_WHAT IS BEING ASKED_. Word for word, quote the lines from the one containing "Open the Actions menu" to the end of the entries below, including both. Leave pictures out.

:: MATERIAL PROVIDED ::

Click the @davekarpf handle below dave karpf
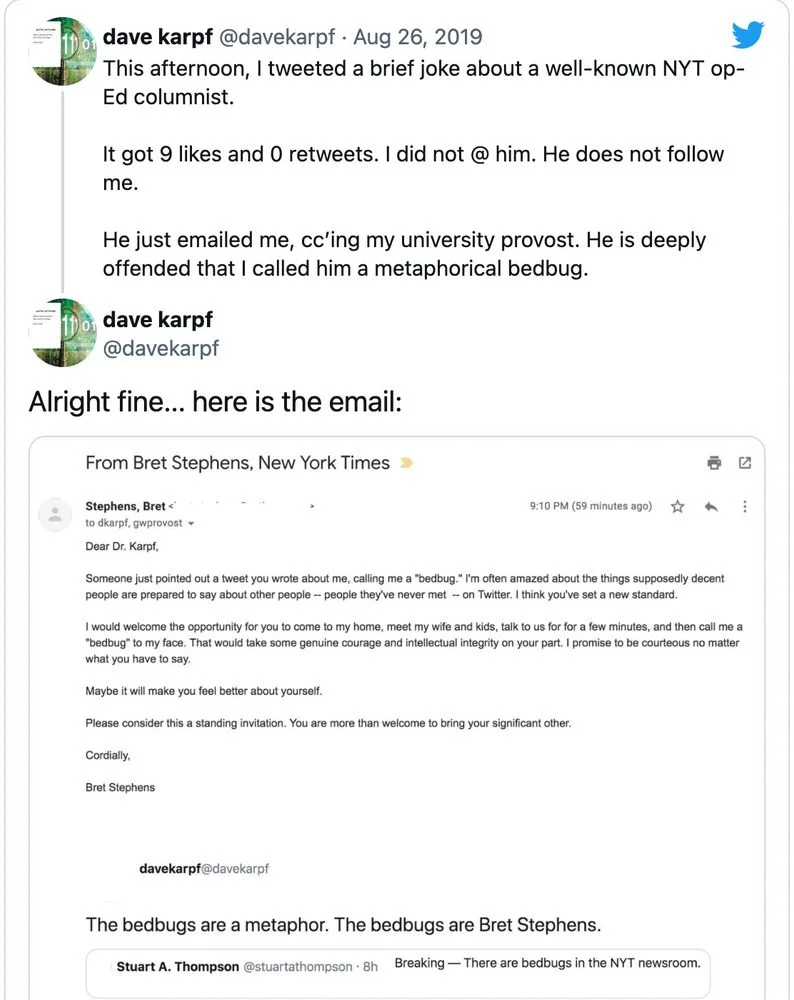Image resolution: width=794 pixels, height=1000 pixels. 163,350
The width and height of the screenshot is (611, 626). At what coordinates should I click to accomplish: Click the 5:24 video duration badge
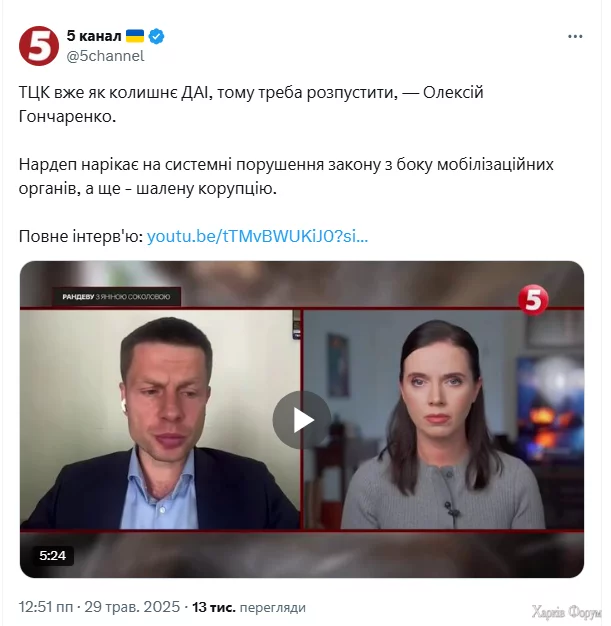[x=53, y=555]
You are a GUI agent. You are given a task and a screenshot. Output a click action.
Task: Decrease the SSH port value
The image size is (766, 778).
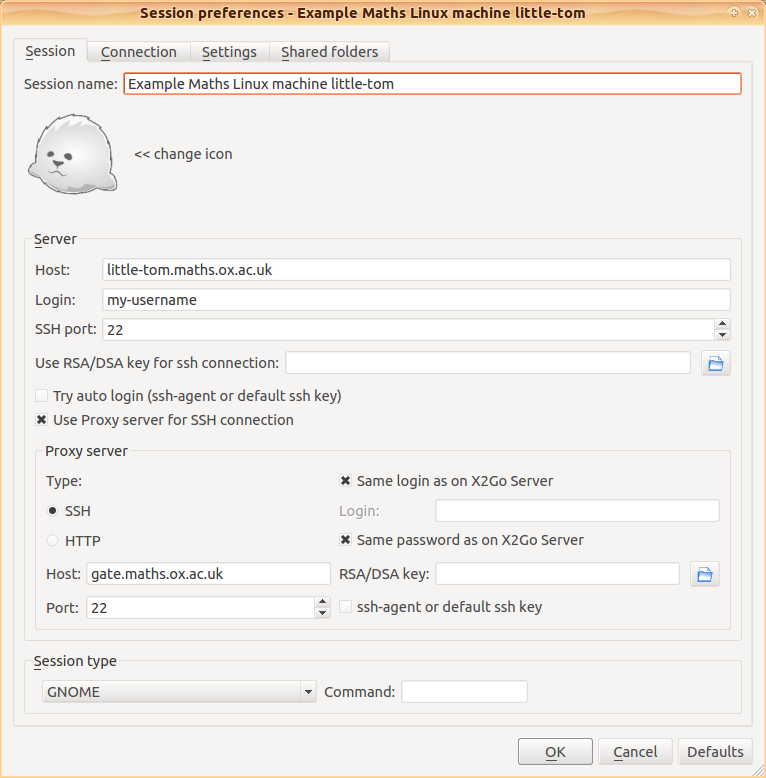coord(722,335)
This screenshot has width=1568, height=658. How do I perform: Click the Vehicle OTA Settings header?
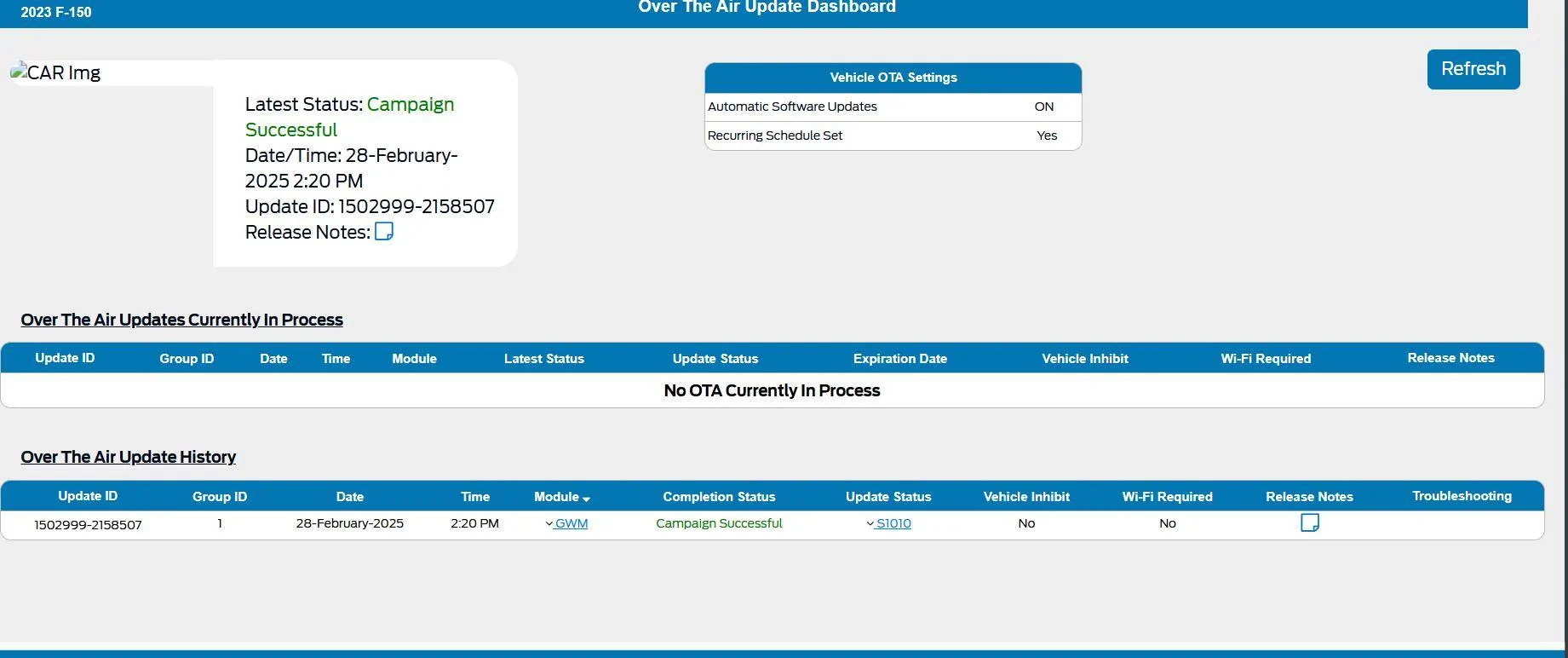[893, 78]
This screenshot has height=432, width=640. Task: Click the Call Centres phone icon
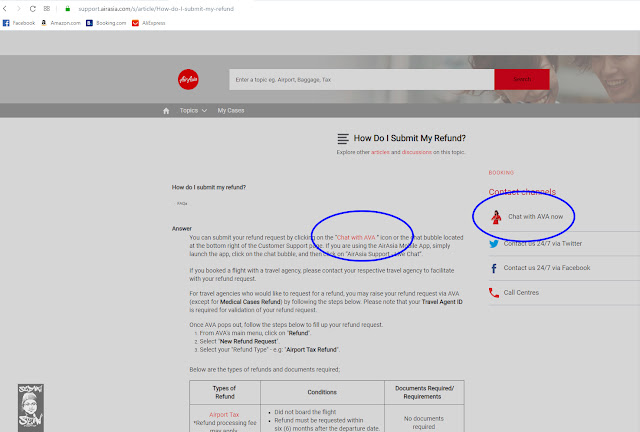point(494,293)
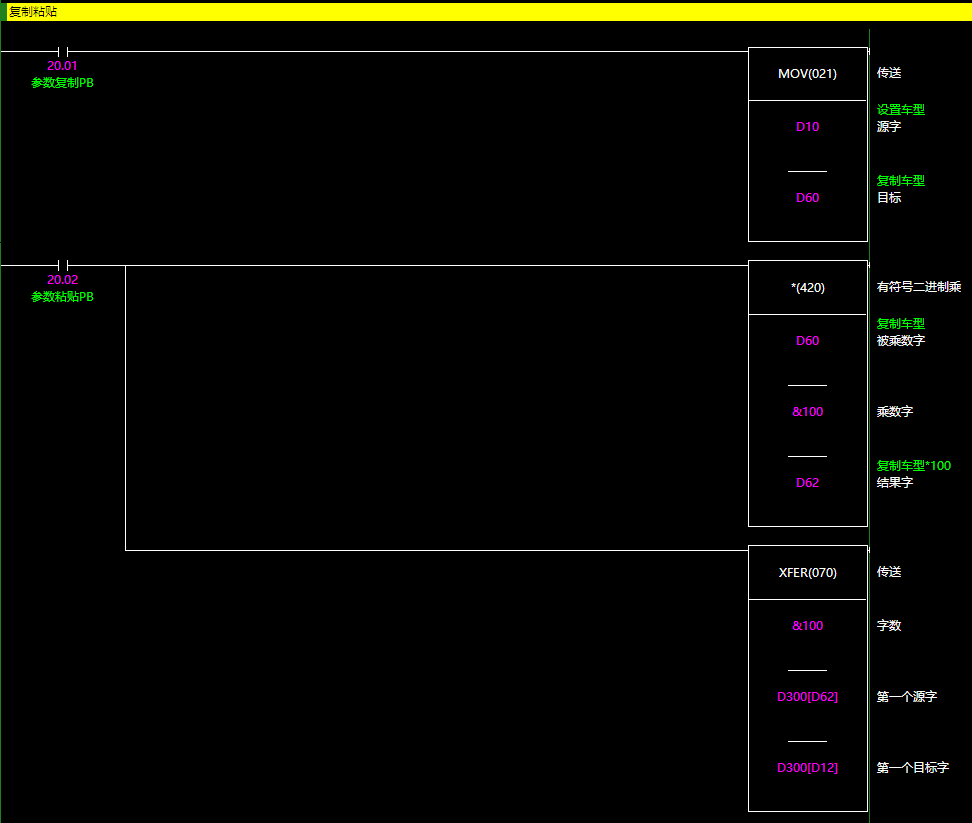Click the 有符号二进制乘 instruction description

click(x=918, y=288)
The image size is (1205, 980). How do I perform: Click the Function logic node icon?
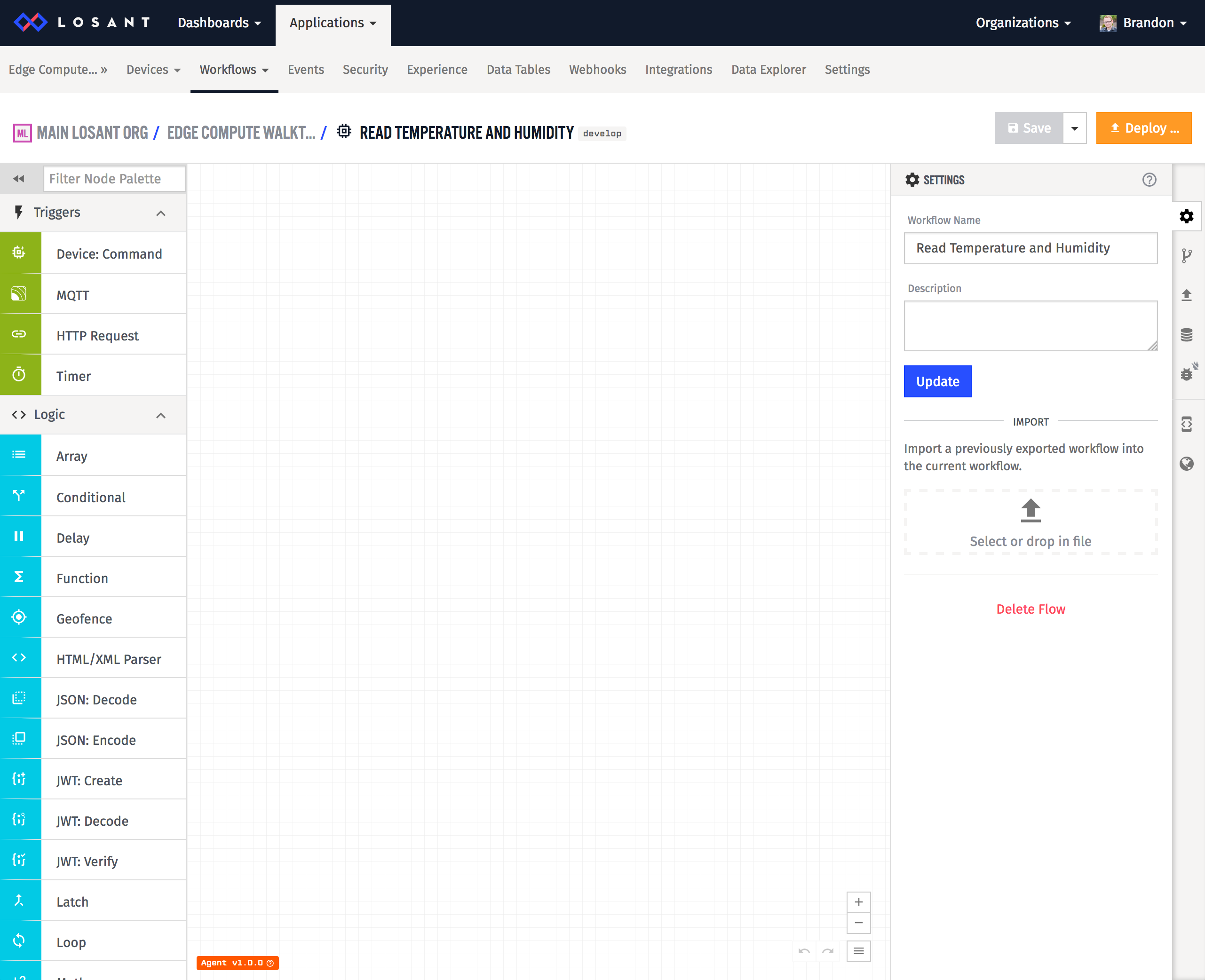coord(20,578)
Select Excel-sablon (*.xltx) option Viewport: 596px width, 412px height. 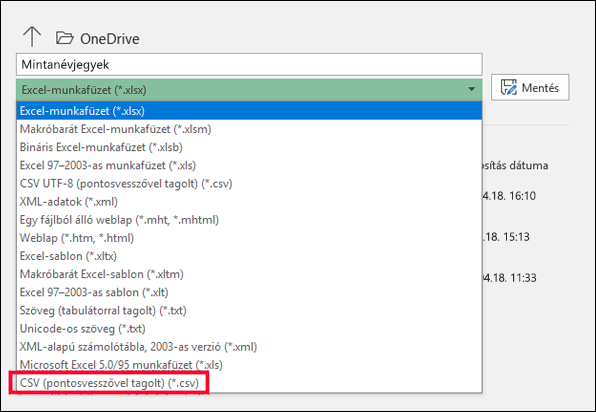point(249,256)
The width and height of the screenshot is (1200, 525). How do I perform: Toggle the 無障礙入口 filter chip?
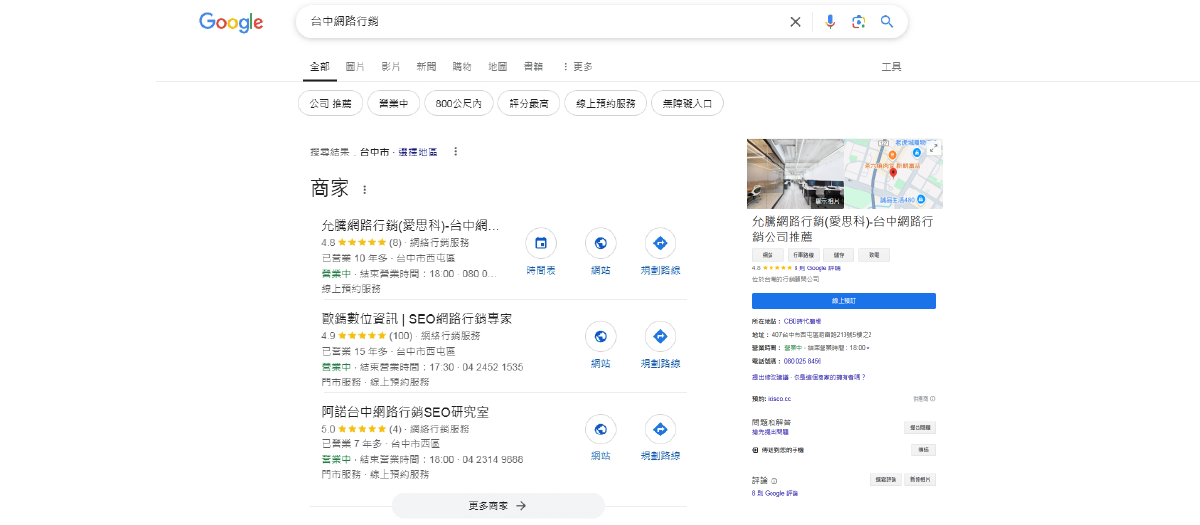click(686, 103)
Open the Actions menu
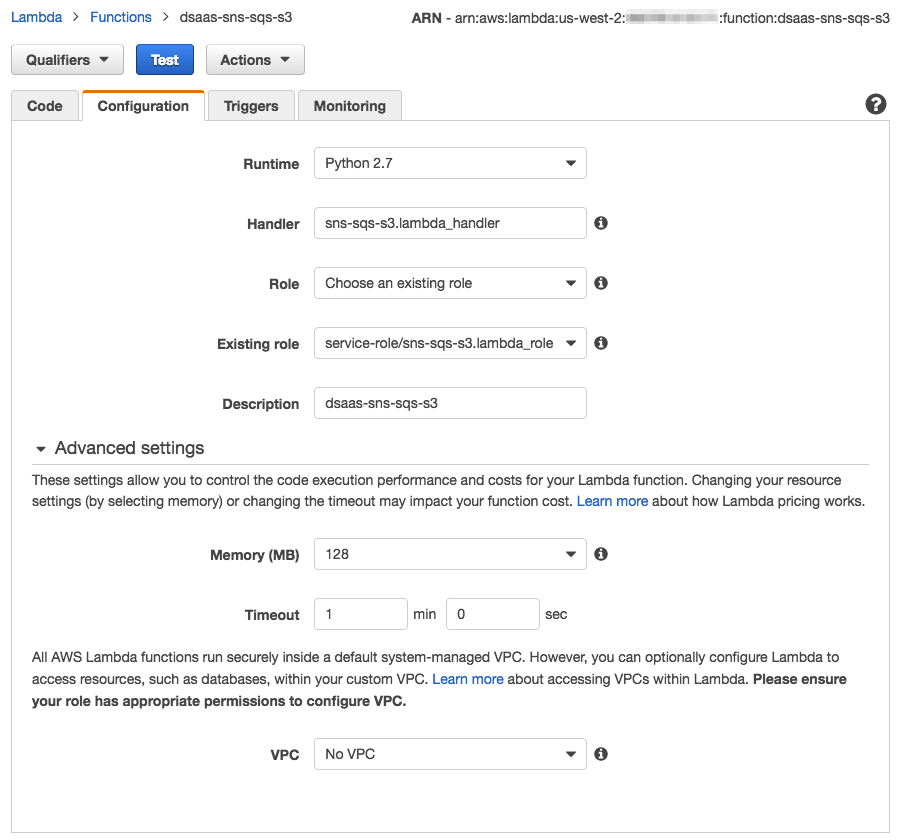 (x=254, y=59)
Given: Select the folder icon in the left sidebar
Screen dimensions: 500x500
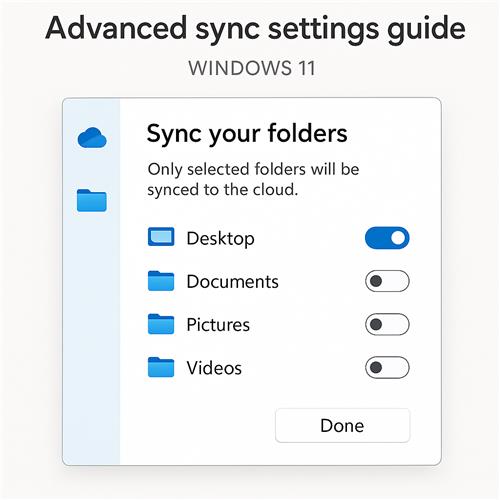Looking at the screenshot, I should tap(92, 200).
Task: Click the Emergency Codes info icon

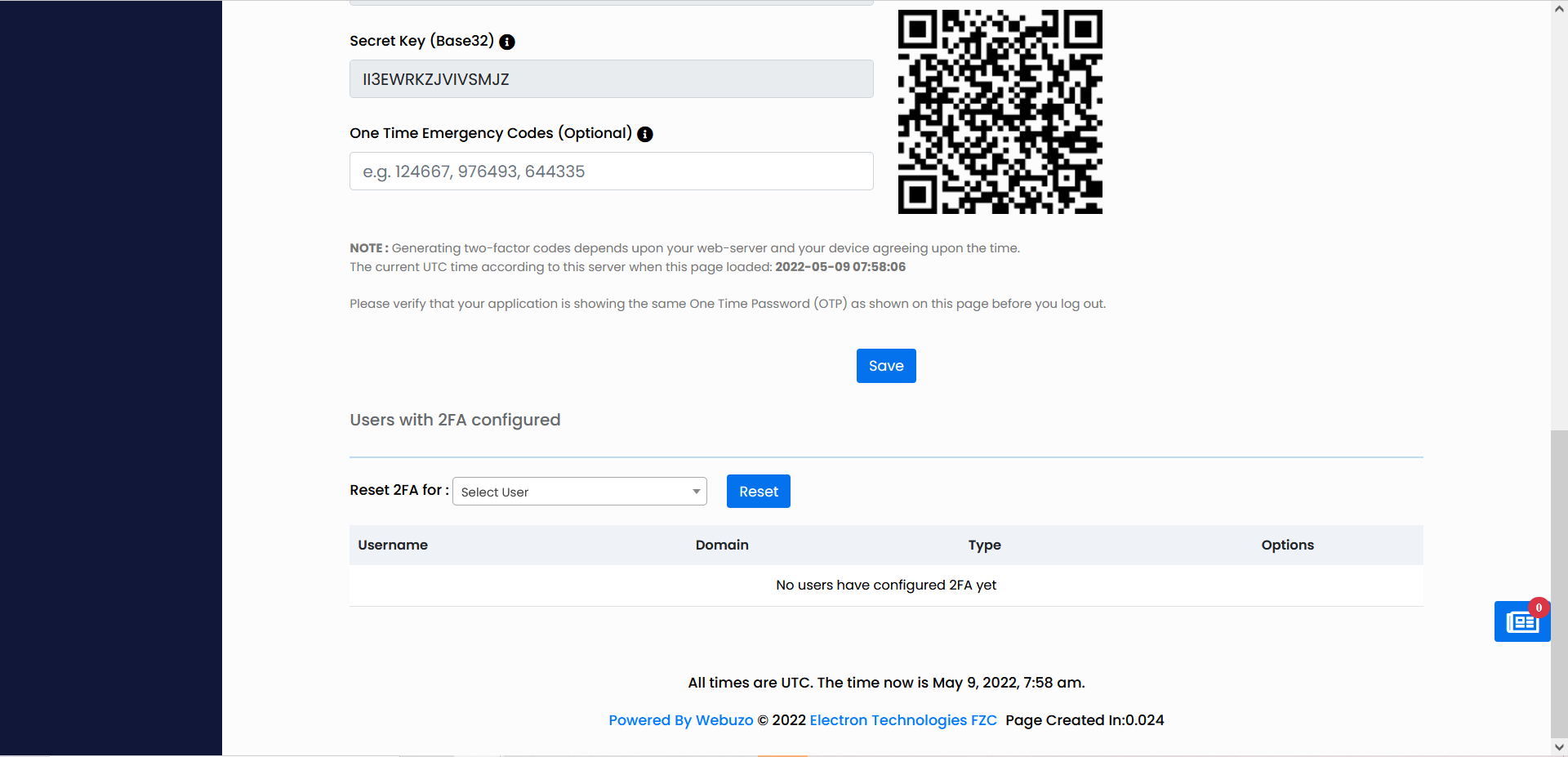Action: [645, 134]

:::

_SOLUTION FOR THIS TASK_.
Open the Actions menu
 (x=254, y=59)
Given: Select the folder icon in the left sidebar
Screen dimensions: 500x500
Looking at the screenshot, I should tap(92, 200).
Task: Click the Emergency Codes info icon

Action: [645, 134]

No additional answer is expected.